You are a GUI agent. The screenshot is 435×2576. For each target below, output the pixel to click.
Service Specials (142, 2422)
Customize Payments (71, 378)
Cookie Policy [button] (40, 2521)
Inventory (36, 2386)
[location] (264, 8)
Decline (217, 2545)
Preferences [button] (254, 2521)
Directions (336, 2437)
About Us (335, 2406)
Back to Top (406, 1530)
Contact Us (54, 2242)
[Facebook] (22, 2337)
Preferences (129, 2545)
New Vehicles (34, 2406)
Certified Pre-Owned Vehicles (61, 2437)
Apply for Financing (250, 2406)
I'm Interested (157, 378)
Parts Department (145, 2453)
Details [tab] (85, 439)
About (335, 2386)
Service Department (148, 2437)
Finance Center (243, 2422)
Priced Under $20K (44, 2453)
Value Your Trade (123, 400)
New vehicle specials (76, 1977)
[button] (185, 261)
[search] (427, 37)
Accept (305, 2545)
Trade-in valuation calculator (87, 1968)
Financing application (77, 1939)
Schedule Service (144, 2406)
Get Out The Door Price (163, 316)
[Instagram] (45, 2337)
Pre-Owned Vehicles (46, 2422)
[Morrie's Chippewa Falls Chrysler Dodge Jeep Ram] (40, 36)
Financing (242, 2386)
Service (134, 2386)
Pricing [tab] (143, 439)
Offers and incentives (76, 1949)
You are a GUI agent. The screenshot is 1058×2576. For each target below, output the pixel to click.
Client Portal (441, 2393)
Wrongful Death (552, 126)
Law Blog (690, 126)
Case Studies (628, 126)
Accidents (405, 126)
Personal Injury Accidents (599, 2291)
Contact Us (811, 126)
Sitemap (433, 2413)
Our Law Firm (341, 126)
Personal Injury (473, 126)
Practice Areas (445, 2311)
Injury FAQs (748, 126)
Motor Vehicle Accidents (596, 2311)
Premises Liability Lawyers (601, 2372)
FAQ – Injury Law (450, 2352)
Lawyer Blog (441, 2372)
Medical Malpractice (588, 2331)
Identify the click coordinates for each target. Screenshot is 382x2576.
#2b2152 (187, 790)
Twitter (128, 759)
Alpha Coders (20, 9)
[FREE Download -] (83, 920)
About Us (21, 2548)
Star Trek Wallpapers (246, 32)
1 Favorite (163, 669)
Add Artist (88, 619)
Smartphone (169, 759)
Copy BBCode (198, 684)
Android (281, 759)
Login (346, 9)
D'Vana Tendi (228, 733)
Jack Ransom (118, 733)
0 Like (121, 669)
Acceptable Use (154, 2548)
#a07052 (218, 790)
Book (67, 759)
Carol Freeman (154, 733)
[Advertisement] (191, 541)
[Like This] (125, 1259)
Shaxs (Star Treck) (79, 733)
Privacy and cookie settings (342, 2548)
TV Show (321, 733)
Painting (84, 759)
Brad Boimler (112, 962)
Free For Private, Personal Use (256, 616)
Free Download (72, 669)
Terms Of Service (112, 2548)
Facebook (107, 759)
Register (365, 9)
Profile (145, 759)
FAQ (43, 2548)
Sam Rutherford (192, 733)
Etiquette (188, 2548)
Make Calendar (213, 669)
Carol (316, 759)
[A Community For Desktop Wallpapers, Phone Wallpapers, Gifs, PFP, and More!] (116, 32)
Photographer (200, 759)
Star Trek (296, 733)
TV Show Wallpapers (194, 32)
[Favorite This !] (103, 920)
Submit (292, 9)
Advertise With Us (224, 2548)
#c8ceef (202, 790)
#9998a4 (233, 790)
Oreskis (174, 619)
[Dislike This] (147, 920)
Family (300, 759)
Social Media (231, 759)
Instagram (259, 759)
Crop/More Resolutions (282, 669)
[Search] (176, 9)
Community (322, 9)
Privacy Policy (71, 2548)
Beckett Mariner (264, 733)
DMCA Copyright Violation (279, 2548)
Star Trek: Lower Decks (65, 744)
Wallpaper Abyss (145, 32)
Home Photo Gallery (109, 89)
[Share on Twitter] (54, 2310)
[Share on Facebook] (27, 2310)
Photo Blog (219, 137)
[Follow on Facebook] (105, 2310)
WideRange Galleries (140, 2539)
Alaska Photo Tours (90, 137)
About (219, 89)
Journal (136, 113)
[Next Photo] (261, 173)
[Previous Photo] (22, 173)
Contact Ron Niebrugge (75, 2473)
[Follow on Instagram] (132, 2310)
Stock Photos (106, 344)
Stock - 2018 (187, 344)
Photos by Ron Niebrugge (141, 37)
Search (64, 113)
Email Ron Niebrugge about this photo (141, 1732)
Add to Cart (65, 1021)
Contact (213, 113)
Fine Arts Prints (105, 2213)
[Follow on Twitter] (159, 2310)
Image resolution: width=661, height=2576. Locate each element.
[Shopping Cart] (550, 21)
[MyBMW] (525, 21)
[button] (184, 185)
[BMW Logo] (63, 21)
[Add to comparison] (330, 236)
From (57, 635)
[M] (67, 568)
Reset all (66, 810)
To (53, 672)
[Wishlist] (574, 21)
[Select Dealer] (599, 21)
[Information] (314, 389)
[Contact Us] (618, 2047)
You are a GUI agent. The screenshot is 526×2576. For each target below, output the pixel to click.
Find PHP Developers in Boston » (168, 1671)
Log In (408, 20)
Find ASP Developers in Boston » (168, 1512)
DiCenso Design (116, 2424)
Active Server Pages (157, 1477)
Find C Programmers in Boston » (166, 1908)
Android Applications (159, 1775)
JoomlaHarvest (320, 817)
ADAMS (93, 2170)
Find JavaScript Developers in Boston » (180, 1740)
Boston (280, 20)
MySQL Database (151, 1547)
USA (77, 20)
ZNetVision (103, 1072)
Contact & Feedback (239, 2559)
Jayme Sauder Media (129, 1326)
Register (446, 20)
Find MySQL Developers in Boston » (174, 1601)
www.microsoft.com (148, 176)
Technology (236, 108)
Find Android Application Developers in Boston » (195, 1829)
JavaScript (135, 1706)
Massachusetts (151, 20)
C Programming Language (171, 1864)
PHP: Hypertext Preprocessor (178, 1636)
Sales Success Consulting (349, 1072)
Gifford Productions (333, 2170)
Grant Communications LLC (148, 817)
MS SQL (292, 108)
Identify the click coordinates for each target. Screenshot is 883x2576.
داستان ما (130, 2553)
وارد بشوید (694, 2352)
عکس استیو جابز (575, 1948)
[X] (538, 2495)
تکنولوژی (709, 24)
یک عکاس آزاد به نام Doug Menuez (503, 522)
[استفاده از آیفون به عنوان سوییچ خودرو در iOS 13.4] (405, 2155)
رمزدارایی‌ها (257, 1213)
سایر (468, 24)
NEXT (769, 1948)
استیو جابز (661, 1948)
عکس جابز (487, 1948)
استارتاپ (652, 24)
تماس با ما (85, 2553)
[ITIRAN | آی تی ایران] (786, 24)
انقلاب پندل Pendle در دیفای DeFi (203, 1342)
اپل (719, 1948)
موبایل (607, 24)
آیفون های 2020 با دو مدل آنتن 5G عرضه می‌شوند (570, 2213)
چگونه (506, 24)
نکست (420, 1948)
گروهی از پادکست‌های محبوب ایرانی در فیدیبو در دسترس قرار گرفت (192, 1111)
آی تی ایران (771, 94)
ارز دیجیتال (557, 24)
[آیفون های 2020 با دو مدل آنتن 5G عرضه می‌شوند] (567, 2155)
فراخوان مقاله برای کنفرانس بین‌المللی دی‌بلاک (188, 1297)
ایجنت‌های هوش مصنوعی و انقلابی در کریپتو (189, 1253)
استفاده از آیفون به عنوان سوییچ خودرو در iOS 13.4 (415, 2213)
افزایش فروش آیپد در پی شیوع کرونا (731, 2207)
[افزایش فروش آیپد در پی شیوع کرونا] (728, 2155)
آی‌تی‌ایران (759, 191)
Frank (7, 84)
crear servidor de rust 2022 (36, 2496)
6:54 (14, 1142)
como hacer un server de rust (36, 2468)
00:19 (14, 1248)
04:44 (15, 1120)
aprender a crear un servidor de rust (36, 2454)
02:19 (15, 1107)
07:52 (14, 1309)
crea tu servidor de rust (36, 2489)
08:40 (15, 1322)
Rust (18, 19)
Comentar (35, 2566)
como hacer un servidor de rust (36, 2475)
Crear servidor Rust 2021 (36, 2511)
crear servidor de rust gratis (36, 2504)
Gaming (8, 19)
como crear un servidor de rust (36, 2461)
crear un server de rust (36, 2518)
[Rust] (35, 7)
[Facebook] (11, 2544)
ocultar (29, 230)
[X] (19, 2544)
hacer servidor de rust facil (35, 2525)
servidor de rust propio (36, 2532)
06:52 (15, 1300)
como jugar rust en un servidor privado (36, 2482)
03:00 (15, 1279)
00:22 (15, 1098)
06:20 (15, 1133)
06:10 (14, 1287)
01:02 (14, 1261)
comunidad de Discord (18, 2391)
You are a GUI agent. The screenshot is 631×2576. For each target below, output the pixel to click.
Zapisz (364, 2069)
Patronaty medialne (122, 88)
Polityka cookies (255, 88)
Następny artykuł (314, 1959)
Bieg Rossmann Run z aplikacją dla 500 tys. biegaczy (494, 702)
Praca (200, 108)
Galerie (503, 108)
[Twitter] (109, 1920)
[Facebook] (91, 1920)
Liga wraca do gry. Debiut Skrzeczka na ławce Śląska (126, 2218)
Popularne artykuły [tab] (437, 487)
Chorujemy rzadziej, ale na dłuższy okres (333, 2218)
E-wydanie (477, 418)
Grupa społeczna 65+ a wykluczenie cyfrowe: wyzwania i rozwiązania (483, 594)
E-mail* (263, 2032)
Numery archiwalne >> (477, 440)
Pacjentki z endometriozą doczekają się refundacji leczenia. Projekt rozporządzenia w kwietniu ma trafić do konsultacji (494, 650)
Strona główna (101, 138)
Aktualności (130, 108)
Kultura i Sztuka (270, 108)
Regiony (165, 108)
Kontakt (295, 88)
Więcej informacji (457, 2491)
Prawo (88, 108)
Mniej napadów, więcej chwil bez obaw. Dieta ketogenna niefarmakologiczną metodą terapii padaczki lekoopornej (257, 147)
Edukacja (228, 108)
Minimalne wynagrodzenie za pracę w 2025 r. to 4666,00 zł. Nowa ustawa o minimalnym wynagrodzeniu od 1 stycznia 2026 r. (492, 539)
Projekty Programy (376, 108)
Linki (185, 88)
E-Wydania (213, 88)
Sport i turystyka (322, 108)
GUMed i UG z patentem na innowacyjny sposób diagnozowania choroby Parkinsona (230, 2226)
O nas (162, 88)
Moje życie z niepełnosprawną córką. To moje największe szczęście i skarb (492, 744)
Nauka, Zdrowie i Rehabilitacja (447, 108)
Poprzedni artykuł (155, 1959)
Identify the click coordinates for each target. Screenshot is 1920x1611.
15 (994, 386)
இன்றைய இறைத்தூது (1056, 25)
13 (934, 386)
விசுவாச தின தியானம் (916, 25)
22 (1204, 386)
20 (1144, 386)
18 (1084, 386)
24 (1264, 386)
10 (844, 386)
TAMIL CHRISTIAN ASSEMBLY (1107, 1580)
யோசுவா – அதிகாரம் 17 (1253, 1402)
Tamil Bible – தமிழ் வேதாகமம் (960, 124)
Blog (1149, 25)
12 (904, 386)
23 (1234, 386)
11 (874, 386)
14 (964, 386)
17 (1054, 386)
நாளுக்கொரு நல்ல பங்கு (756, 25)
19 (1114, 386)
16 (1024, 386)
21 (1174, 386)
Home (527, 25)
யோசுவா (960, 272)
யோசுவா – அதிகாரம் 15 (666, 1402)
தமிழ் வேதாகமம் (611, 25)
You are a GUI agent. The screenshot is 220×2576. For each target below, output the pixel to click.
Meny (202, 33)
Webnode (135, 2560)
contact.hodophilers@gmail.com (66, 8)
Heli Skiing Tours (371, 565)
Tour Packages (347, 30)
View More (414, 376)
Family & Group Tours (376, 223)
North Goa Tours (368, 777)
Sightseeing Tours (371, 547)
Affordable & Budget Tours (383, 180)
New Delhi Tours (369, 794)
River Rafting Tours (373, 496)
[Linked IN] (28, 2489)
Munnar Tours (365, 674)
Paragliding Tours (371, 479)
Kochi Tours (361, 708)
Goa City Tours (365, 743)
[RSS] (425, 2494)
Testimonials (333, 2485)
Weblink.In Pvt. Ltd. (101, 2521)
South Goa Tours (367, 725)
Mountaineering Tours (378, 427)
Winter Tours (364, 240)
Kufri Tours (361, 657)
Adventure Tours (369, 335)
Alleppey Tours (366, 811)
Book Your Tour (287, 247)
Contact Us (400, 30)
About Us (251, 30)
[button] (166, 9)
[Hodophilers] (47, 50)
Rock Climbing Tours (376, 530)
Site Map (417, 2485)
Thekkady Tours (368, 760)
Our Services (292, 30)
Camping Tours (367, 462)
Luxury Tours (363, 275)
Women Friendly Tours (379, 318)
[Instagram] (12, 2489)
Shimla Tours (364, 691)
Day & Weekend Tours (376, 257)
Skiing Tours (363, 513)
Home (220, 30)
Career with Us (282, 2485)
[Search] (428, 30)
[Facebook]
——
Activity.
Repeat the material exactly. Begin with its first line and end with the line that has "Financing (242, 2386)".

Written answer.
You are a GUI agent. The screenshot is 435×2576. For each target below, output the pixel to click.
Service Specials (142, 2422)
Customize Payments (71, 378)
Cookie Policy [button] (40, 2521)
Inventory (36, 2386)
[location] (264, 8)
Decline (217, 2545)
Preferences [button] (254, 2521)
Directions (336, 2437)
About Us (335, 2406)
Back to Top (406, 1530)
Contact Us (54, 2242)
[Facebook] (22, 2337)
Preferences (129, 2545)
New Vehicles (34, 2406)
Certified Pre-Owned Vehicles (61, 2437)
Apply for Financing (250, 2406)
I'm Interested (157, 378)
Parts Department (145, 2453)
Details [tab] (85, 439)
About (335, 2386)
Service Department (148, 2437)
Finance Center (243, 2422)
Priced Under $20K (44, 2453)
Value Your Trade (123, 400)
New vehicle specials (76, 1977)
[button] (185, 261)
[search] (427, 37)
Accept (305, 2545)
Trade-in valuation calculator (87, 1968)
Financing application (77, 1939)
Schedule Service (144, 2406)
Get Out The Door Price (163, 316)
[Instagram] (45, 2337)
Pre-Owned Vehicles (46, 2422)
[Morrie's Chippewa Falls Chrysler Dodge Jeep Ram] (40, 36)
Financing (242, 2386)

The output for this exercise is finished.